How to get divorced in the US

Divorce is always a difficult event, even if parties are splitting up amicably. Also, due to the different types of divorces and the basic rules surrounding each, it is easy for non-attorney’s to get confused or to make mistakes- which can cause delay and even in extreme instances a loss of legal rights. It is also important to realize that although divorces from state to state are similar, each state has its own nuances in procedure.

There are two major types of divorces. The first is a contested divorce. A contested divorce means that you and your spouse can’t reach an agreement on how you want things to happen with your financial items such as (your home, bank accounts, retirement benefits, etc) or more personal ones such as issues surrounding children (visitation, custody, child support) or alimony. Most states will require both sides in a contested divorce case to mediate (sit down with an impartial 3rd party that tries to help you work everything or something’s out).

An uncontested divorce occurs when you and your spouse have reached an agreement on everything. Everything is emphasized because not agreeing something as small as who gets the dog has caused many a couple to go from paying a few hundred dollars for an uncontested divorce to thousands of dollars for a contested one. Uncontested divorce participants must execute what is commonly called a settlement agreement. A settlement agreement is a contract between you and your spouse that set out in detail who gets what, when, and how. It is what the courts will refer to if someone forgets to do what they have agreed to do.

Divorces can’t be done in secret. Once you’ve filed for a divorce, your spouse has to be given notice that you intend on divorcing him/her. This can be done by giving him/her spouse a copy of the divorce paperwork and a document that must be signed in front of a notary, swearing that your spouse is aware of your beginning divorce proceedings. Another way is to have the sheriff’s office deliver. A copy of the divorce paperwork either to your spouse’s residence or place of employmentAfter 30 days has passed, you will either travel to court for an uncontested divorce hearing or you will begin the long wearying battle of divorce court. In the mellow world of uncontested divorce hearings, usually you will answer ten questions under oath, and the judge will sign off on your paperwork and voila you are divorced (if you are seeking a return of your unmarried name -it is a good idea to include in the settlement agreement language changing your name)

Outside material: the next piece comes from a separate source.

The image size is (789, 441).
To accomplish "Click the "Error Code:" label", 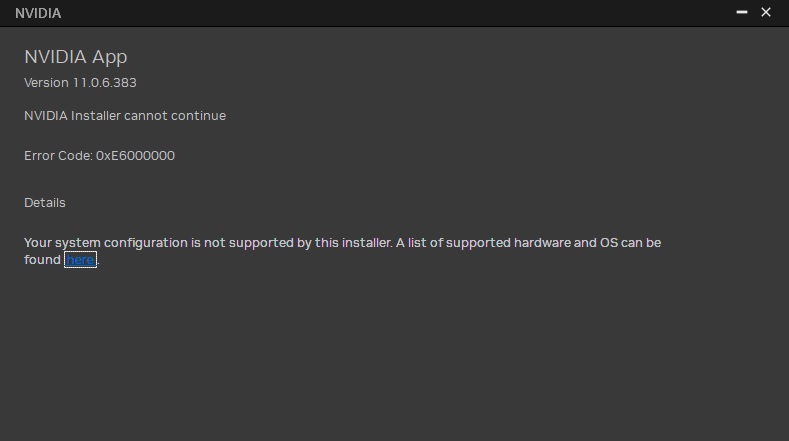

In any battle you wear something to protect you, in the war of divorce, that something is your attorney. Contested divorce proceedings include events such as discovery, depositions, discovery, temporary hearings to determine child support, alimony, and living arrangements, motion for contempt, all the while the war wages on. Contested divorces can go on until one side or both runs out of money or until the case goes to trial and is settled by a judge. Because it is so easy to get sidetracked in the nuances of the law, a contested divorce is not a feat to be taken lightly or alone- to do so could have severe negative long lasting consequences.